The records below must be reproduced exactly. Strip out the pictures.

• **Provided records**:
^^^^^^^^
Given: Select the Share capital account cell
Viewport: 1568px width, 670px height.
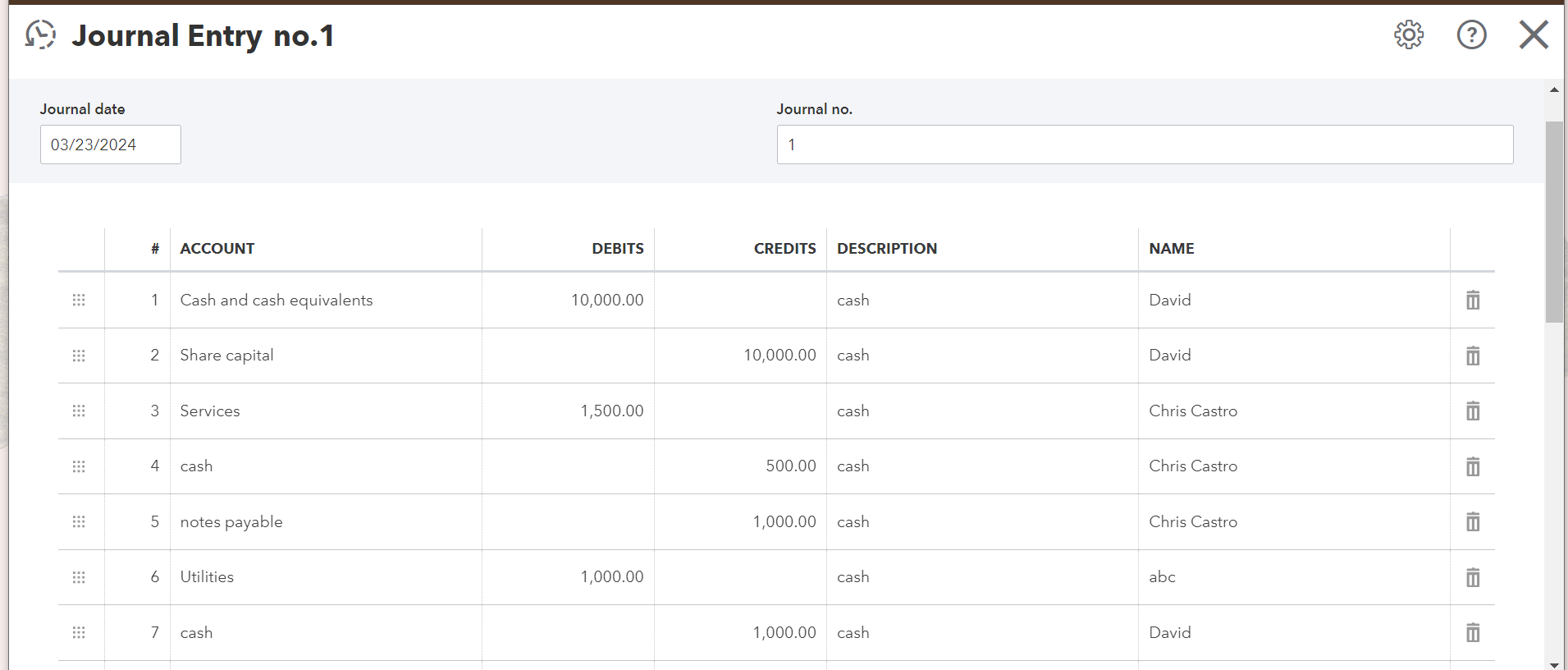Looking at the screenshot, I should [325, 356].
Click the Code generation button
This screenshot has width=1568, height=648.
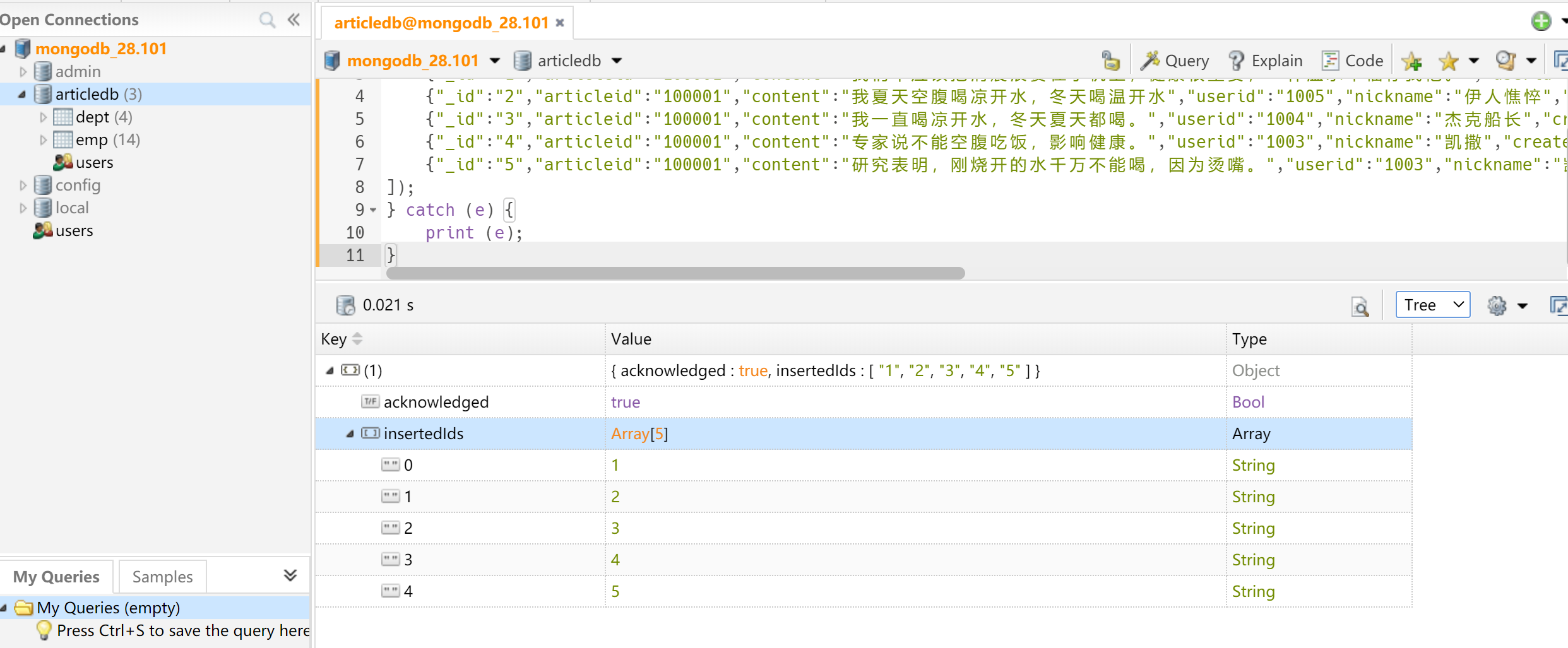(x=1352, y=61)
^^^^^^^^
• **Exercise output**:
Given: Select the Share capital account cell
Viewport: 1568px width, 670px height.
Looking at the screenshot, I should [325, 356].
Click the Code generation button
This screenshot has width=1568, height=648.
(x=1352, y=61)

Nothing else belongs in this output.